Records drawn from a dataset

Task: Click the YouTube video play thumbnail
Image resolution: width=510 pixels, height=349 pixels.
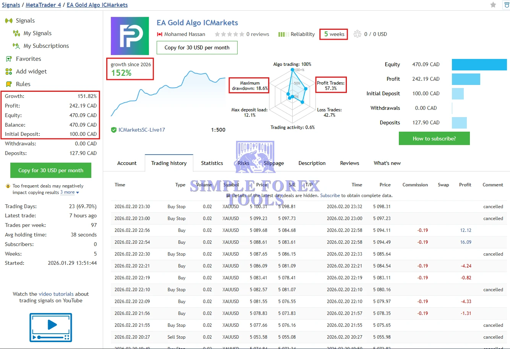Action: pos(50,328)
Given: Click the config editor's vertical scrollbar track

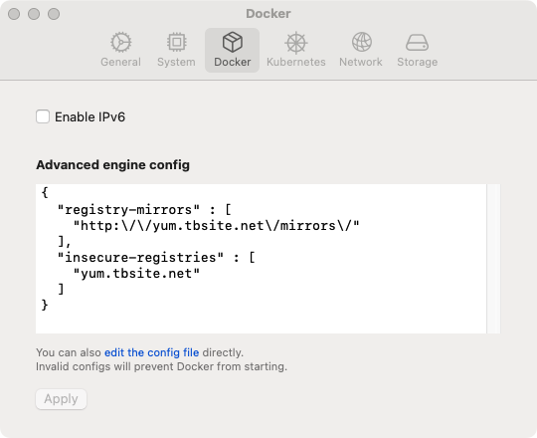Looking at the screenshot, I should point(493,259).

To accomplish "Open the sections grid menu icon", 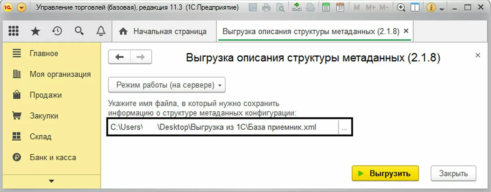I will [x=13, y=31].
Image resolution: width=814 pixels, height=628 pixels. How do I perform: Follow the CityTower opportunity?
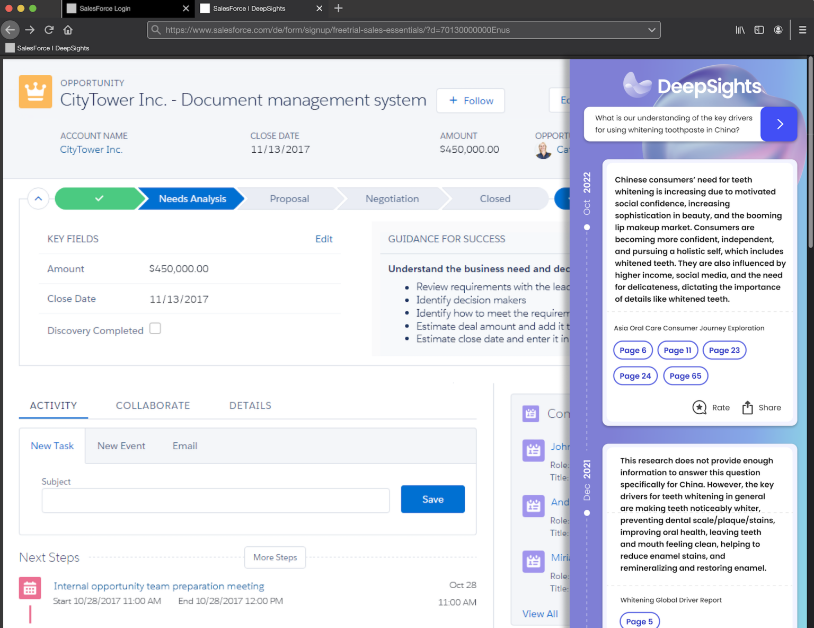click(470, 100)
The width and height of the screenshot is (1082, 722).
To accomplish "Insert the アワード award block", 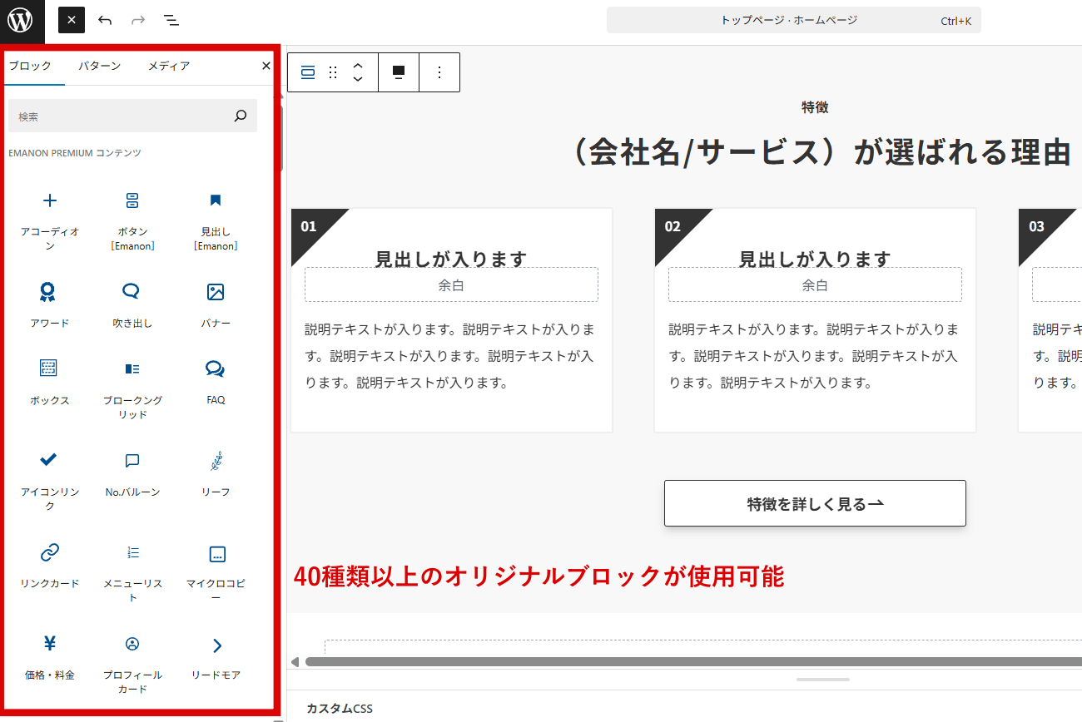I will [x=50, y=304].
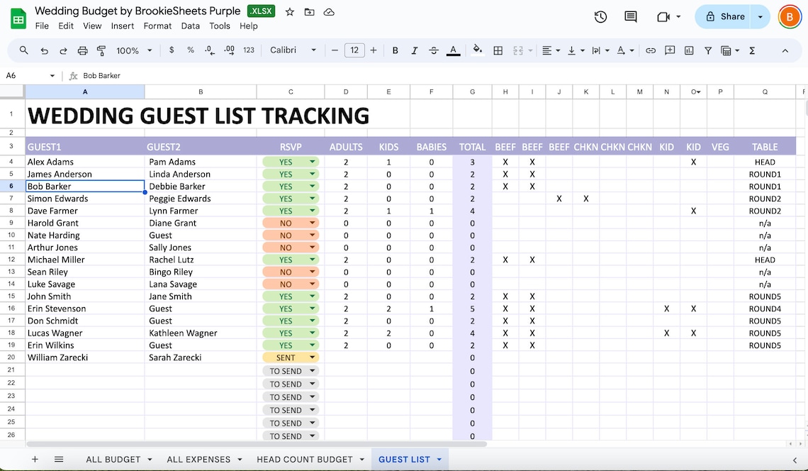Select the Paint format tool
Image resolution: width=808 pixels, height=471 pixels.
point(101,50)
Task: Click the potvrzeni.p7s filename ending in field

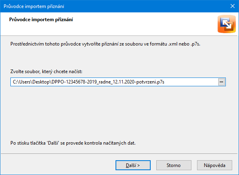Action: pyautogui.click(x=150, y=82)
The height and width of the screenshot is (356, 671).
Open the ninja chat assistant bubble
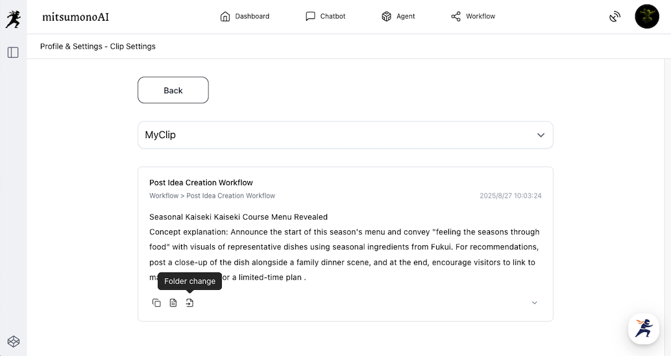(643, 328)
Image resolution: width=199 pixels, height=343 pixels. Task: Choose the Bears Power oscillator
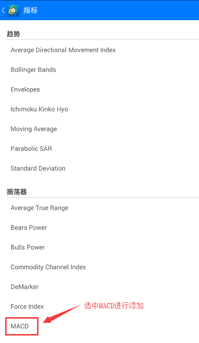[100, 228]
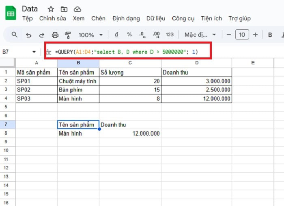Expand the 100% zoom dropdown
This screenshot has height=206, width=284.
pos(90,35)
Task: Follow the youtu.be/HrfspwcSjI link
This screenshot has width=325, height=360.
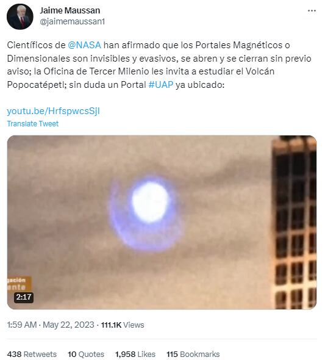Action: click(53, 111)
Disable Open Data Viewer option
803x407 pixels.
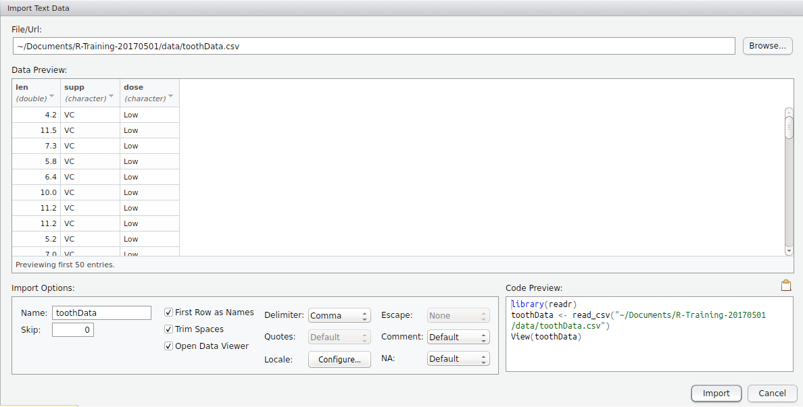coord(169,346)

- [Requirement]
Could you write out exactly the lines running from the one with "Task: Follow the youtu.be/HrfspwcSjI link" through the last line of the data above, both ends kept, and omit any picture?

- [Your response]
Task: Follow the youtu.be/HrfspwcSjI link
This screenshot has width=325, height=360.
Action: click(53, 111)
Disable Open Data Viewer option
803x407 pixels.
coord(169,346)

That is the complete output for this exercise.